Outra pessoa da qual me lembro era um dos irmãos de vovó, ou melhor eu me lembro dos quatro irmãos e da sua irmã. Um deles, de nome complicado, apelido Noca, vinha de São Paulo, da cidade de Mogi das Cruzes onde era professor, não sei de quê. Outro irmão chamava-se tio Zelo, outro era Tio Domingos, outro tio Nande, pessoas muito bizarras. A Irmã de vovó, a visitava sempre com a filha acompanhada da prima. Pareciam gêmeas.Despertou minha atenção o tipo de roupa que elas usavam, blusas lindas com decote no pescoço e saias

longas.

 

Alguém que eu me lembro desta época é o pai da vovó, meu bisavô. Foi, segundo contava minha mãe, um tropeiro na época da mineração em Minas Gerais. Não sei se o trabalho de tropeiro consistia na venda dos animais usados para transporte de cargas ou se ele era um dos transportadores. A única lembrança que tenho dele é do seu velório na sala. A casa tinha um alçapão que levava ao porão. Tive curiosidade em saber o que havia lá embaixo, porém nunca me deixaram descer. Hoje esta casa, com seu enorme quintal, cedeu lugar a um condomínio residencial, os herdeiros não se entenderam sobre a herança, o imovel foi vendido barato.

 

Outra lembrança que guardo da vovó, a de servir café e pão aos operários da prefeitura que calçavam a rua na época.
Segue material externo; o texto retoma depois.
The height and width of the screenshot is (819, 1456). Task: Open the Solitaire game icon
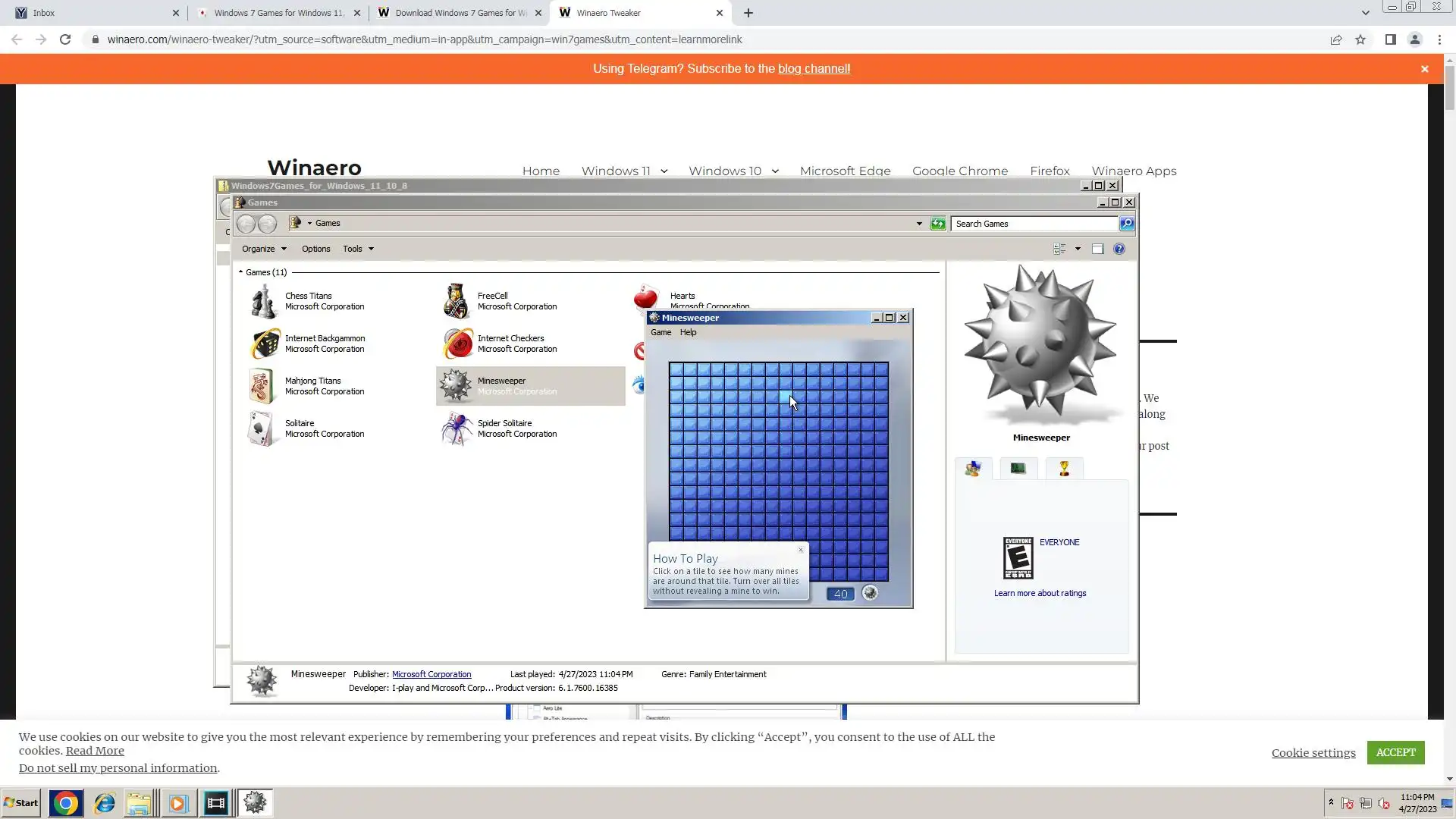[x=262, y=428]
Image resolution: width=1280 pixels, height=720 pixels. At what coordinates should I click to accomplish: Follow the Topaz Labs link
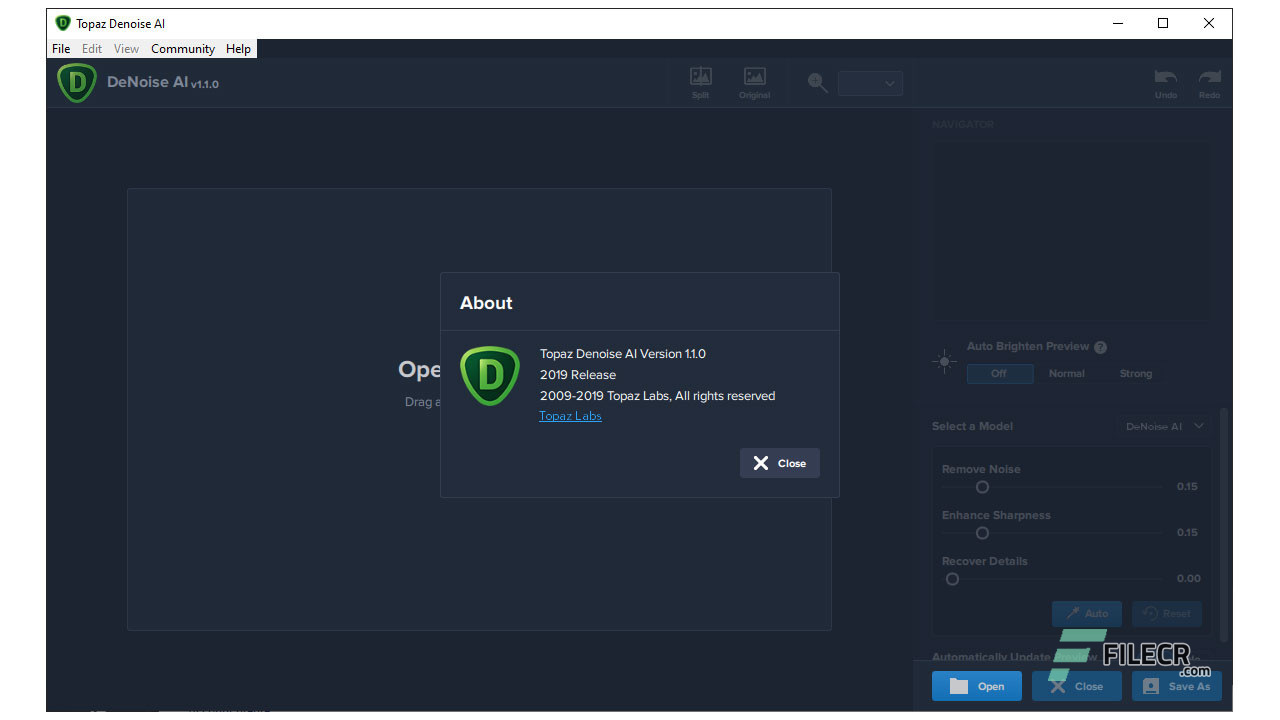(x=570, y=416)
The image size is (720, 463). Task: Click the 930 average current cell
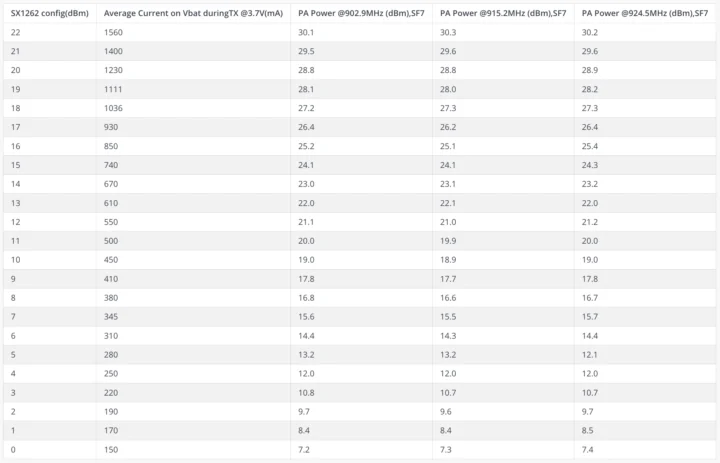(x=111, y=127)
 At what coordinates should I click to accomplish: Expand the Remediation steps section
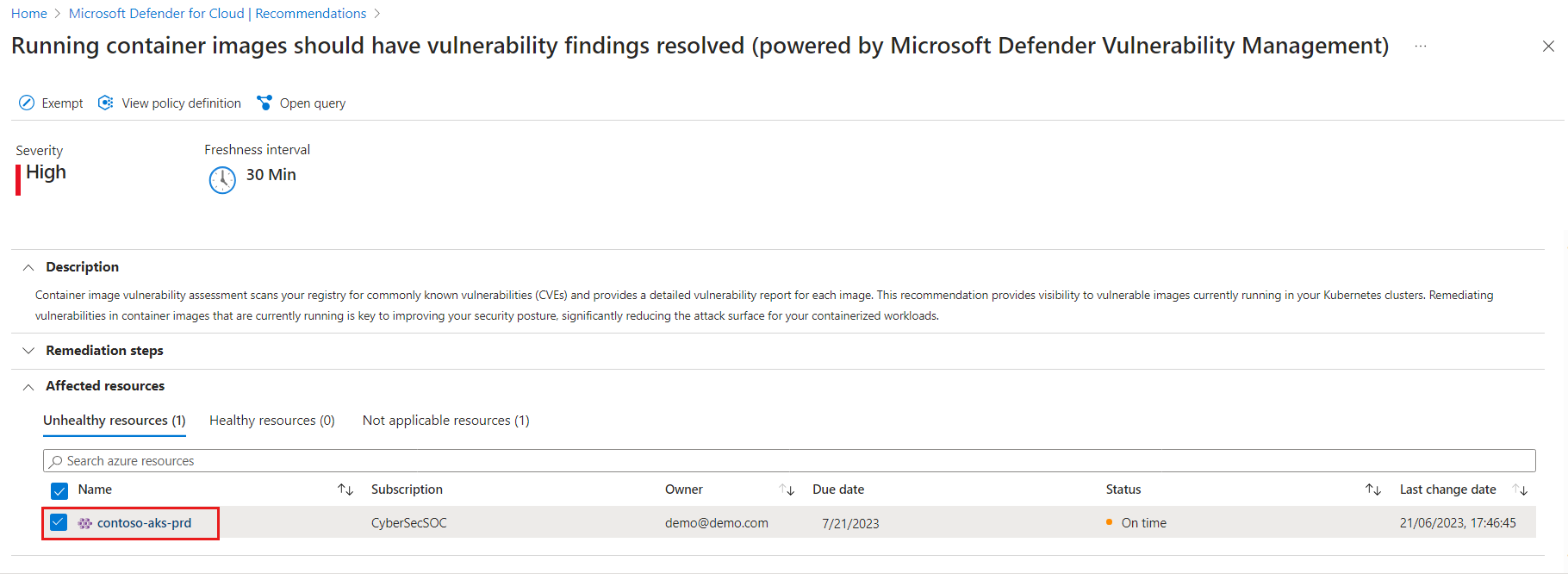tap(28, 351)
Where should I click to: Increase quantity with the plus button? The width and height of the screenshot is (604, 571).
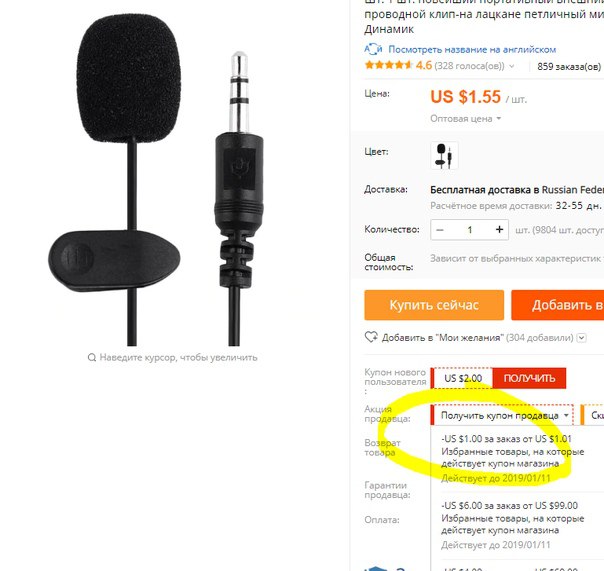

Outro hábito da vovó era acordar para assistir a missa diária, vestida com um casaco preto, forte perfume e os cabelos brancos presos num coque, ainda de madrugada. Saia mais cedo do que o sol surgir. Dizemos que ela queria abrir a porta da igreja para o padre.

Vovó gostava de cuidar das plantas na sua casa, um hábito que herdei.

Outra boa lembrança de vovó é a comida preparada no fogão a lenha, o feijão socado sobre o alho dourado na gordura de porco.